1987-2007 : vingt ans après : la révolution au Burkina Faso conduite par Thomas Sankara

Thomas Sankara a été un leader très charismatique pour toute l’Afrique Occidentale subsaharienne. Il changea le nom de Haute Volta en Burkina Faso (pays des hommes intègres) et s’engagea beaucoup en faveur de réformes radicales pour éliminer la pauvreté. Il est considéré comme le Che Guevara africain.

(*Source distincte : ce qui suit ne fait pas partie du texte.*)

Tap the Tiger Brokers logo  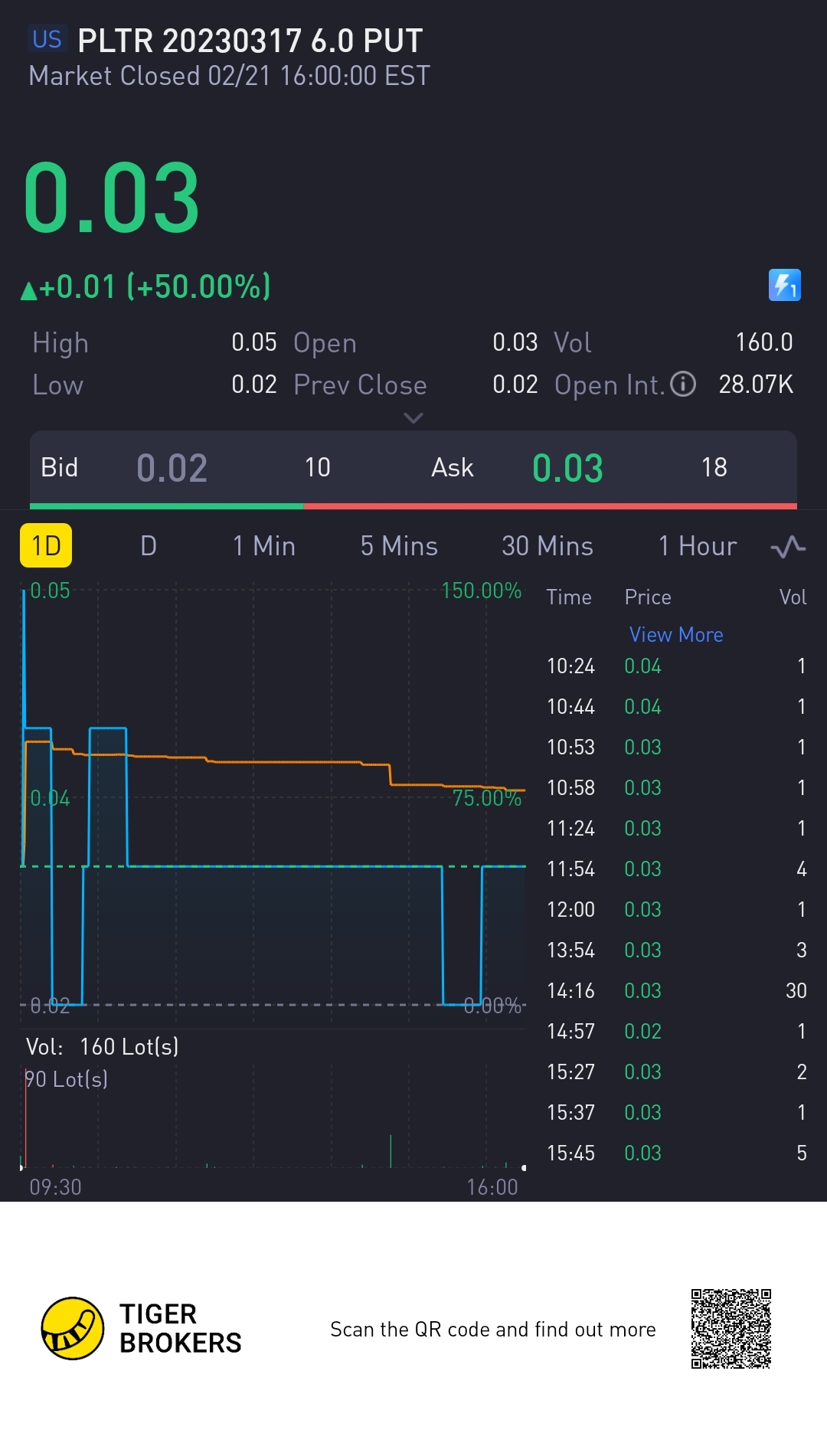pyautogui.click(x=73, y=1328)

Né dans une famille catholique en 1949, dans sa jeunesse sa famille le dirigea vers l’Eglise catholique, avec l’intention de le faire devenir prêtre. Selon plusieurs sources, il ne perdit jamais sa foi catholique malgré ses convictions marxistes. Il commença sa carrière militaire à 19 ans, en 1966, et fut formé comme officier de l’armée à Madagascar, où il assista à quelques révoltes en 1971 et en 1972. Dans sa jeunesse il devint très populaire à Ouagadougou, la capitale de son pays, grâce aussi à ses activités de guitariste dans un groupe musical. Pendant la présidence du colonel Save Zerbo il forma avec d’autres jeunes officiers une organisation secrète appelée Regroupement des Officiers Communistes (ROC).

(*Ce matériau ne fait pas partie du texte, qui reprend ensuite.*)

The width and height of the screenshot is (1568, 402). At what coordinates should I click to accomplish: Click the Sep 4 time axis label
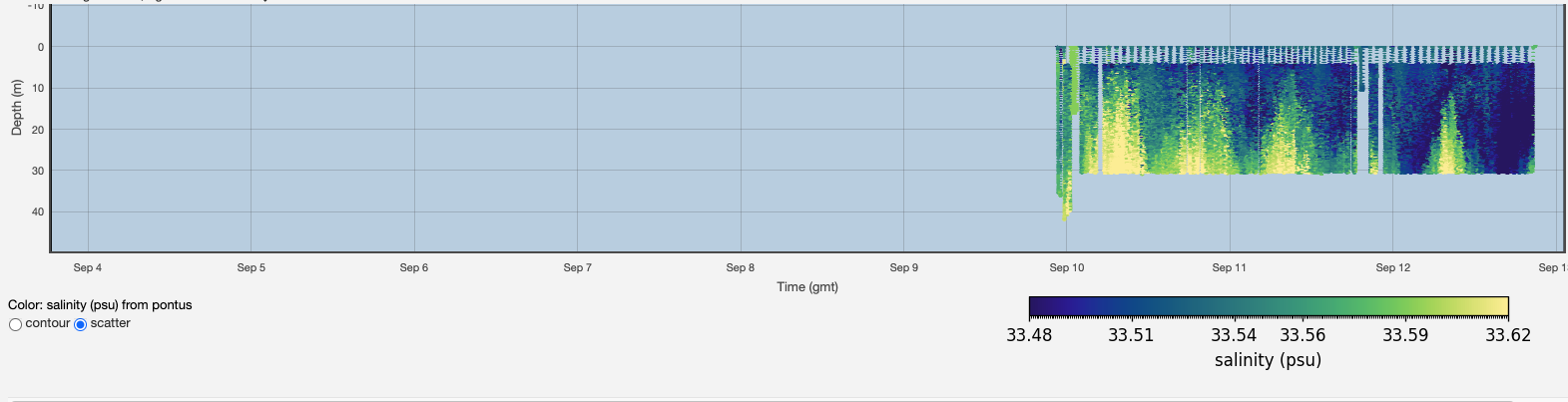tap(88, 267)
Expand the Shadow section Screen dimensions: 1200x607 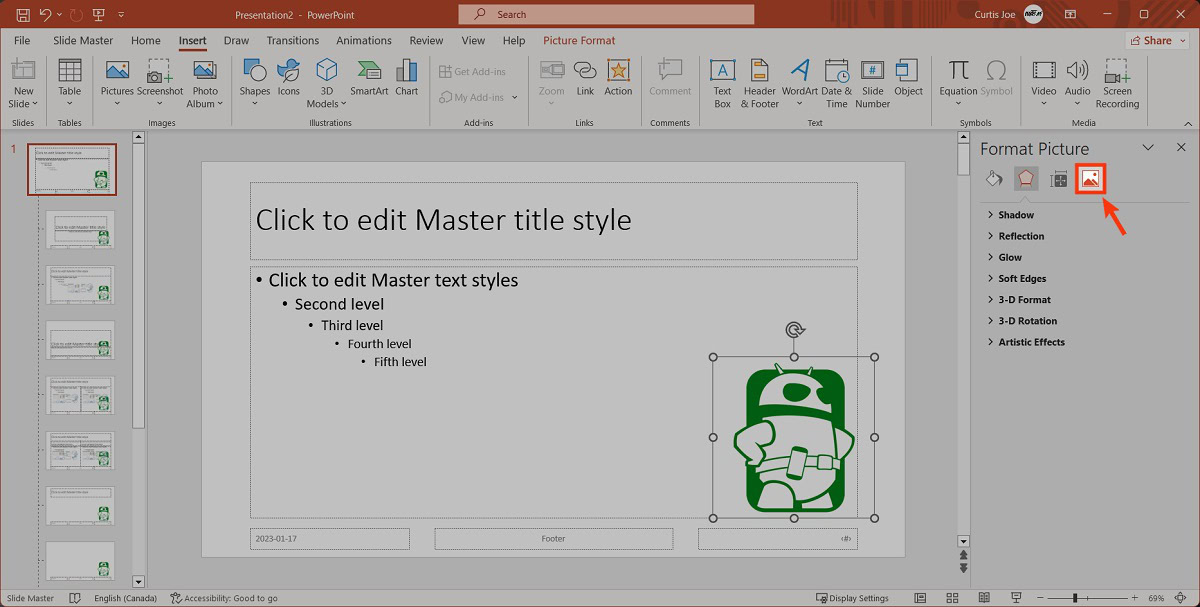pos(1015,215)
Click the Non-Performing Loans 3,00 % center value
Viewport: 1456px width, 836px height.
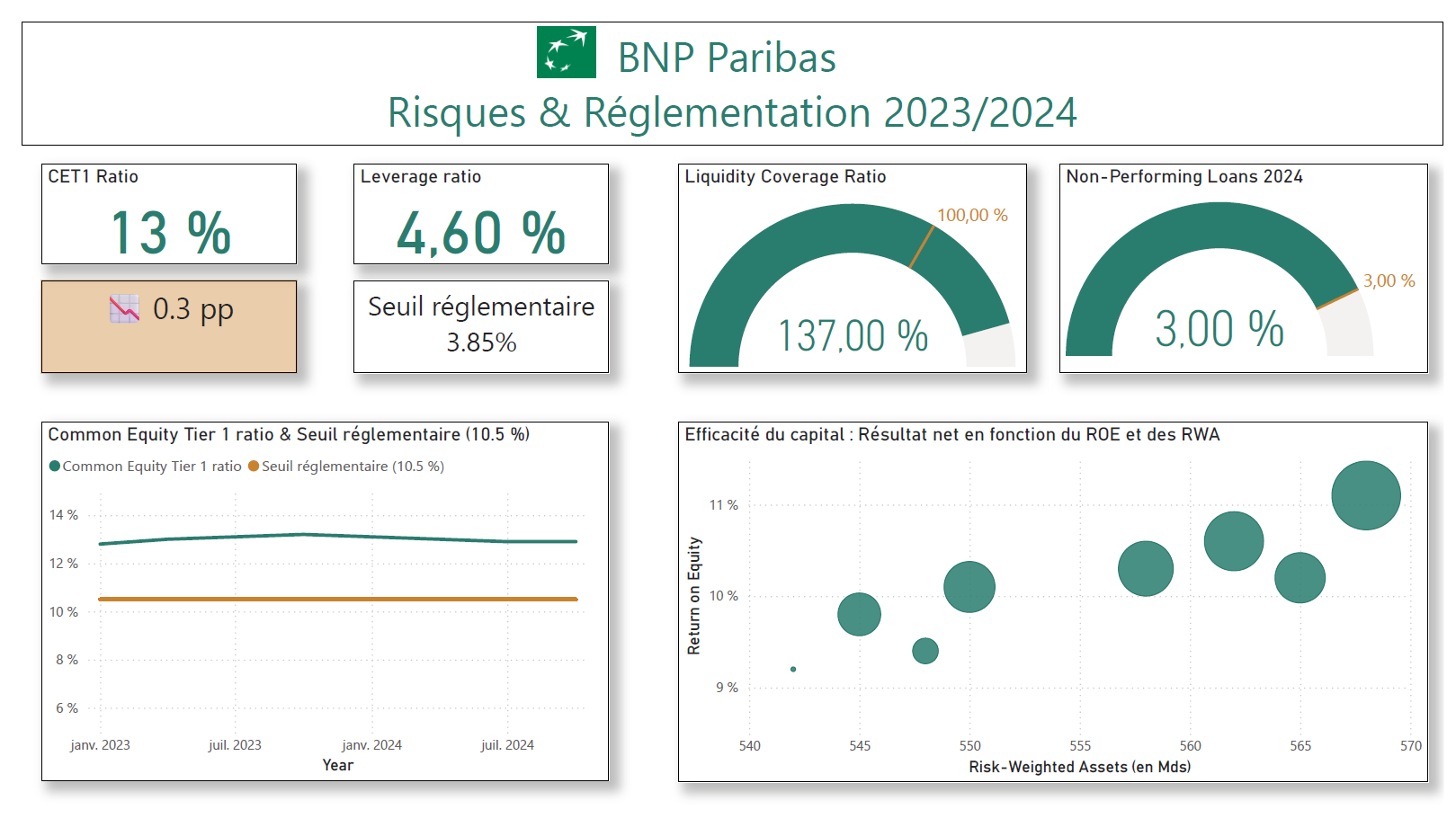pyautogui.click(x=1219, y=328)
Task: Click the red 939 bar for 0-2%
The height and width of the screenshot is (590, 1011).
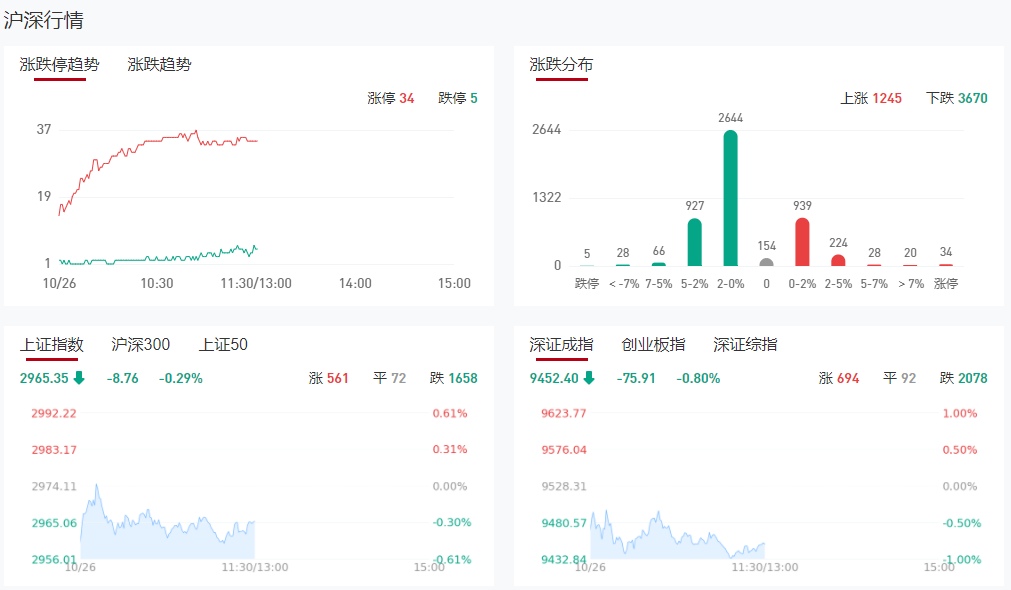Action: tap(802, 242)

Sankara devint Secrétaire d’Etat en 1981, en arrivant à sa première réunion de cabinet à vélo, mais le 21 avril 1982, en opposition à la dérive anti-labour du régime, il démissionna. Après un autre coup d’Etat (novembre 1982) qui amena au pouvoir Jean-Baptiste Ouedraogo, Sankara devint Premier Ministre, mais il fut destitué de sa charge et mis aux arrêts domiciliaires après une visite de Jean-Christophe Mitterrand, le fils du président français de l’époque. L’arrestation de Sankara et d’autres de ses camarades provoqua une révolte populaire : en 1983, un autre coup d’Etat amena Sankara à la présidence du pays, qui s’appelait à l’époque Haute Volta. Thomas Sankara avait 33 ans.

Son pays était dans un piteux état. Dans les statistiques de la Banque Mondiale il se trouvait en 124ème position sur 170 pays par rapport au PIB et en 161ème position si l’on considère le revenu par habitant. Les terres cultivables étaient pour la plupart arides, peu fertiles et difficiles à cultiver. En plus de cela, 25% seulement des terres cultivables étaient exploitées. Le bilan du commerce extérieur était constamment déficitaire. Il y avait, sur environ 9 millions d’habitants, 38 000 fonctionnaires - héritage colonial de la France - qui représentaient une dépense énorme pour le pays. Sankara opta pour une série de réformes radicales, bien que risquées.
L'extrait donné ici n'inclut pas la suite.